[Opening Materials provided section]
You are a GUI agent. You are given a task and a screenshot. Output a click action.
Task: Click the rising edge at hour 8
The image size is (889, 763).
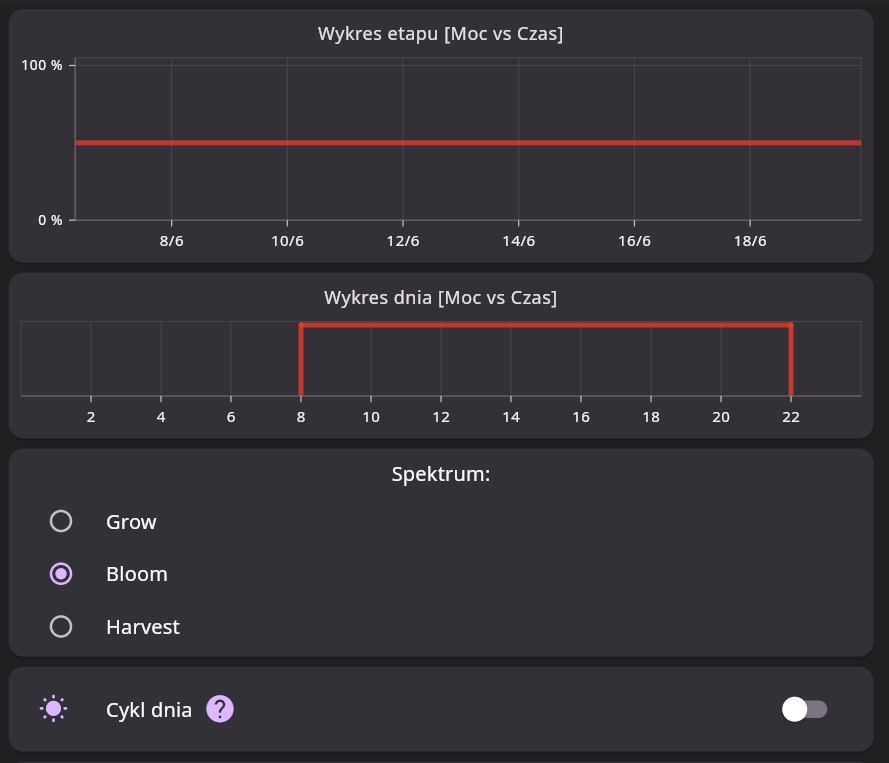tap(301, 360)

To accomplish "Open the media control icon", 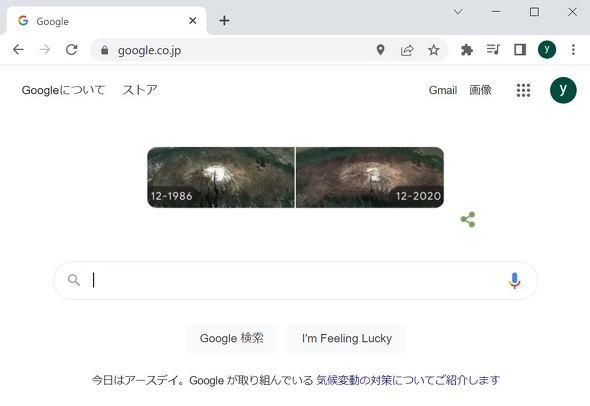I will pos(493,50).
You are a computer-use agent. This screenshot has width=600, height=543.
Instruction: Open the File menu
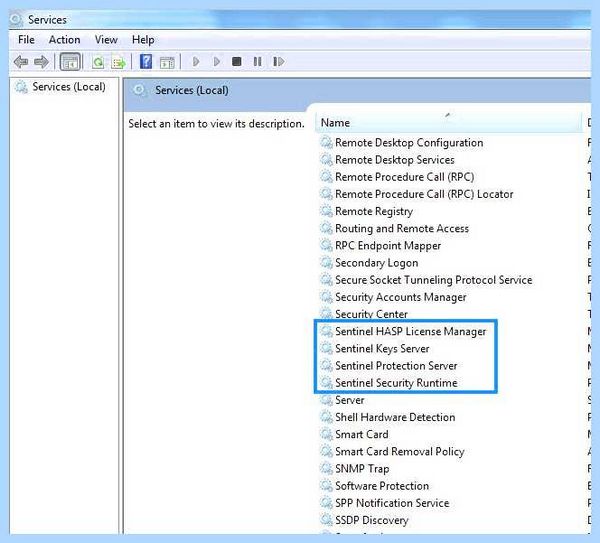(26, 40)

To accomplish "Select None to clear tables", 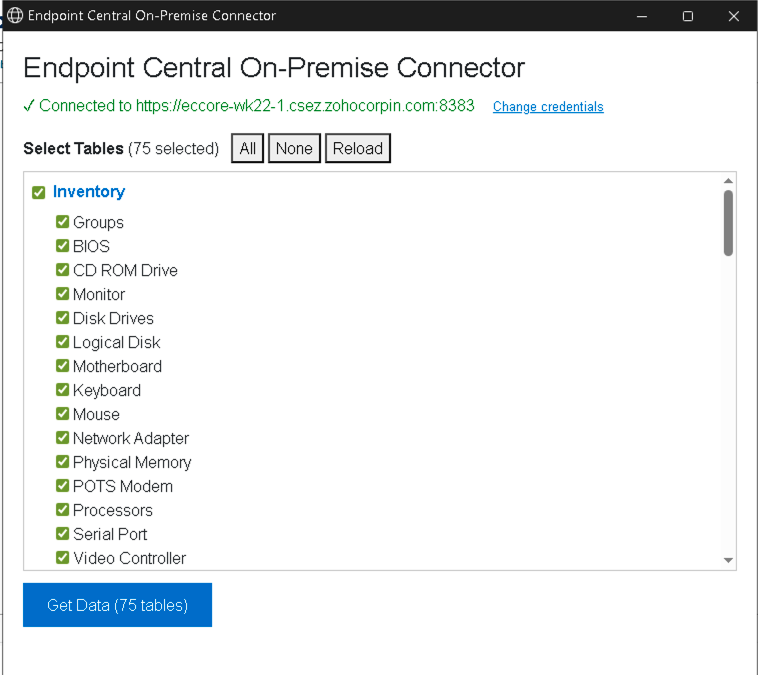I will (294, 148).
[Closing Materials provided section]
The word "agent" occurs on certain lines of the material; count those lines and respond with the number only.

2